You can control a variety of options from the command line. For example:

inspect eval inspect_evals/ifeval --limit 10
inspect eval inspect_evals/ifeval --max-connections 10
inspect eval inspect_evals/ifeval --temperature 0.5

See inspect eval --help for all available options.

Dataset

Here is an example prompt from the dataset:

Write a 300+ word summary of the wikipedia page “https://en.wikipedia.org/wiki/Raymond_III,_Count_of_Tripoli”. Do not use any commas and highlight at least 3 sections that has titles in markdown format, for example highlighted section part 1, highlighted section part 2, highlighted section part 3.

The model then completes a simple generation task to complete the sequence.

Scoring

Once a generation is completed, the sequence is tested to evaluate the model’s instruction following performance. There are a total of 25 verifiable instructions which can be further explored in the paper.

The example prompt above comes accompanied with three verifiable instructions, though this number varies depending on the data point. These are ["punctuation:no_comma", "detectable_format:number_highlighted_sections", "length_constraints:number_words"].

The evaluation then measures accuracy across prompt-level and instruction-level hierarchies as well as a strict and loose accuracy criteria. We define these terms more concretely below:

Strict Accuracy

For a given response and a single instruction, this is simply

\text{is\_followed}(\text{resp}, \text{inst}) = \begin{cases}
\text{True,} & \text{if instruction is followed.} \\
\text{False,} & \text{otherwise.}
\end{cases}

Loose Accuracy

In this case, we define it using

\text{is\_followed}_{\text{loose}}(\text{resp}, \text{inst}) = \text{Any}\left(\text{is\_followed}(\text{transform}_t(\text{resp}), \text{inst}) \text{ for } t = 1, 2, \ldots\right)

Here, there are a few transformations defined for the input response:

  1. Remove commonly seen font modifiers in the markdown syntax, especially * and **.
  2. Remove the first line of the response, so that we skip intros like “Sure, here it is:”.
  3. Remove the last line of the response, so that we skip outros like “Hope it helps.”.

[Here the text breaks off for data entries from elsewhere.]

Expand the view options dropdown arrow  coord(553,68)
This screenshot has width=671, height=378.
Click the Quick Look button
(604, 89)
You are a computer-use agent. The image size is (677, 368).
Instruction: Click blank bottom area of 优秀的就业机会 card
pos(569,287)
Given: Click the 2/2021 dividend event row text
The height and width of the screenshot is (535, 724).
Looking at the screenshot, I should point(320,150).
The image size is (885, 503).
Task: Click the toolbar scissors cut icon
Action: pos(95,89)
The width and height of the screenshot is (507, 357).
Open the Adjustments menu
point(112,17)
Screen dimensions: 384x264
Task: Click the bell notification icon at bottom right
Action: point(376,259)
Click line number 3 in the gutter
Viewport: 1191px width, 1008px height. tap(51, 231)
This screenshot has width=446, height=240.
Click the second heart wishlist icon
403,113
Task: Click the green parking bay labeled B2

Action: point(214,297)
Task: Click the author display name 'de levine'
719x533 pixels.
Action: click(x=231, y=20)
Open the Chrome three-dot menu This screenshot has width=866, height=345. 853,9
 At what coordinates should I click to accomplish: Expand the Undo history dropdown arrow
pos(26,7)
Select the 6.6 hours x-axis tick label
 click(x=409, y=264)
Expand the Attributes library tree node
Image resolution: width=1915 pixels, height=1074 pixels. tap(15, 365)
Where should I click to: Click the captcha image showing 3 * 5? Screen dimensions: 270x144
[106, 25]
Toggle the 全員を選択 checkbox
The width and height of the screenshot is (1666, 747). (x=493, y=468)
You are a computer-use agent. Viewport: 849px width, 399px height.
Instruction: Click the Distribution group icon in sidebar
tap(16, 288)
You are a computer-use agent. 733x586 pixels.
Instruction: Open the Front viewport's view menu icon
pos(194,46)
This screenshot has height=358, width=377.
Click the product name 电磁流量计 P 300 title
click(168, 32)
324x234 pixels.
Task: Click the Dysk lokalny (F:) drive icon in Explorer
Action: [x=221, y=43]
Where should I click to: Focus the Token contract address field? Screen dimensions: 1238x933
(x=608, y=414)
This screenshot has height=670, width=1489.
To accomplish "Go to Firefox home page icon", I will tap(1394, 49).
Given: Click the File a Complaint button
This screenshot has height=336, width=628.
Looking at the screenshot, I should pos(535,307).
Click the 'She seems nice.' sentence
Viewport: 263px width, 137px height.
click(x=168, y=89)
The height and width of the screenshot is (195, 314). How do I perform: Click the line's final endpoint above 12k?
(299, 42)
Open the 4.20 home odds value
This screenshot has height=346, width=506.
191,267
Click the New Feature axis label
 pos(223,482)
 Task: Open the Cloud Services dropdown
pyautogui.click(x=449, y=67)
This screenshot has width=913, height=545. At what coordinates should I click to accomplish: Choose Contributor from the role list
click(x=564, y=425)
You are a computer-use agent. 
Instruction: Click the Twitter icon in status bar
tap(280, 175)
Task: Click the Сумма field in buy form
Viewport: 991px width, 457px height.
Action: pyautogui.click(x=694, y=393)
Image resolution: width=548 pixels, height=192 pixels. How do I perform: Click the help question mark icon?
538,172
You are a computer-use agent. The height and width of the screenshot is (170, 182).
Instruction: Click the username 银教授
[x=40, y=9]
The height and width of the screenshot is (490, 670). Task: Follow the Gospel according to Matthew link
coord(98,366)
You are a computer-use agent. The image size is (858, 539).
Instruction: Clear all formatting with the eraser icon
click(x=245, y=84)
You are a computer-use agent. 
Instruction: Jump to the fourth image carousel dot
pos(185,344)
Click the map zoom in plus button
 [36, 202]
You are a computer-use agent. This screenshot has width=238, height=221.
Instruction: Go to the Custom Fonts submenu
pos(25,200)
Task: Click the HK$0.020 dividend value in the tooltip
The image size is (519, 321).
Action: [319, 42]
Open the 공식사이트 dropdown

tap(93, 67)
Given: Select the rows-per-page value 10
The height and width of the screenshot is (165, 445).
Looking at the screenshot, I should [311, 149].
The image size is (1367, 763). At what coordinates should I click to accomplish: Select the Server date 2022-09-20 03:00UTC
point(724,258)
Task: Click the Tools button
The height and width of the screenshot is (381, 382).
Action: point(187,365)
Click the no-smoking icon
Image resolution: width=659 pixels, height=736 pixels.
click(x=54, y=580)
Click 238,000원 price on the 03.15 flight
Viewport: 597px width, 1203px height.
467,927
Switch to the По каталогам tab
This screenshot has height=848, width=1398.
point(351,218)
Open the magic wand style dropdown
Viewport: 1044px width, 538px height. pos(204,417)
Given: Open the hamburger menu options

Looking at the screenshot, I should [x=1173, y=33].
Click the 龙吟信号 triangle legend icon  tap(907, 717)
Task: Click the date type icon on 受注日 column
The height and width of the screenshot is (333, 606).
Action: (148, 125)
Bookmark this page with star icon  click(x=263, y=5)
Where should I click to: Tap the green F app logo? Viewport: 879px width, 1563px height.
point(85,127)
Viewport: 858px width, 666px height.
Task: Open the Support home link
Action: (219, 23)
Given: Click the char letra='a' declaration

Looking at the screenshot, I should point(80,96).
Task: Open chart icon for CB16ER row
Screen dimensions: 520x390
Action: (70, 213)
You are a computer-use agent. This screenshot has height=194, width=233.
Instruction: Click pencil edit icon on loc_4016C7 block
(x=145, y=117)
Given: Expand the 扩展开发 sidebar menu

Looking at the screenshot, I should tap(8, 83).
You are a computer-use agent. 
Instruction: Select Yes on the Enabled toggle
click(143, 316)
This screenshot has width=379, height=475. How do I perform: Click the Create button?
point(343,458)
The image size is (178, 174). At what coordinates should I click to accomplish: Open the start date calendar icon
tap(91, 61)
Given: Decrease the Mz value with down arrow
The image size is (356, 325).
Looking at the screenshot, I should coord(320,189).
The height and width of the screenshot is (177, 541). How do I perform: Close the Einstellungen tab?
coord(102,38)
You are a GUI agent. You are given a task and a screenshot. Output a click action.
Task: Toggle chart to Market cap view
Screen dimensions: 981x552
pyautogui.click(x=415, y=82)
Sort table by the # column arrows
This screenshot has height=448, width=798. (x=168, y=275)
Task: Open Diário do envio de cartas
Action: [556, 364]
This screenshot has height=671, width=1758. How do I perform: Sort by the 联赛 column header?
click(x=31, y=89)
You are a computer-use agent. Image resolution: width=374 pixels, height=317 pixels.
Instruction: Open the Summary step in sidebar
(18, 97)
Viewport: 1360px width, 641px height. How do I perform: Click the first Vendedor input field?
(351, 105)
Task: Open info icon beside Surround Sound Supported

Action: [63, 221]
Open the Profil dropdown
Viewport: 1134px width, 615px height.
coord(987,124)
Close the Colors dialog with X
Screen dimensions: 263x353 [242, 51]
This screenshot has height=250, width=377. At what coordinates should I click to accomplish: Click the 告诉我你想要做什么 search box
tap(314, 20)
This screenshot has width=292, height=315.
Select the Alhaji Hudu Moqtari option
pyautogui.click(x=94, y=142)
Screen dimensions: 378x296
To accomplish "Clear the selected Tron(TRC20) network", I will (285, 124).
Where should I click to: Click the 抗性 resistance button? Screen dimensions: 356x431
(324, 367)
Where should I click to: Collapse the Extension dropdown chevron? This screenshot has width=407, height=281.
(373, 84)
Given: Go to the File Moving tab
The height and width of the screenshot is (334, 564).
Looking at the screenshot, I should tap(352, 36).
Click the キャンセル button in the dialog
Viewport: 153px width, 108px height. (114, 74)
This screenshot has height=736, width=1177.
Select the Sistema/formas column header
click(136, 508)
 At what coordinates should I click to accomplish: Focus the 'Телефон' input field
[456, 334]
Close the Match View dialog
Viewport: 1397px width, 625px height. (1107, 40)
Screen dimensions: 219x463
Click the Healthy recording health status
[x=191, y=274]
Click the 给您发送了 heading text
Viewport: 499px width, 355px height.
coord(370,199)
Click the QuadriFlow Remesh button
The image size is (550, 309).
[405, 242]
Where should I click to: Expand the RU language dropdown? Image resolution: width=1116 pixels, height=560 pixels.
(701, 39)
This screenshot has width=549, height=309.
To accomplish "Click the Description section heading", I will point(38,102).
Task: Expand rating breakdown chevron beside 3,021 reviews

We take the powerset of these transformations (including the identity transformation) to have a total of eight transformations that we apply to the input response.

Prompt-level

Per input response, we will only have a single boolean output evaluating the accuracy (both in the case of strict and loose accuracy).

Instruction-level

This one enumerates over the instructions as opposed the input responses. Continuing from our running example, the output for the ["punctuation:no_comma", "detectable_format:number_highlighted_sections", "length_constraints:number_words"] instruction set would be [True, True, True] if all the instructions pass. The accuracy is then calculated over all instructions and the entire dataset.

Final Accuracy

This is simply an average of prompt-level-strict, prompt-level-loose, instruction-level-strict, instruction-level-loose.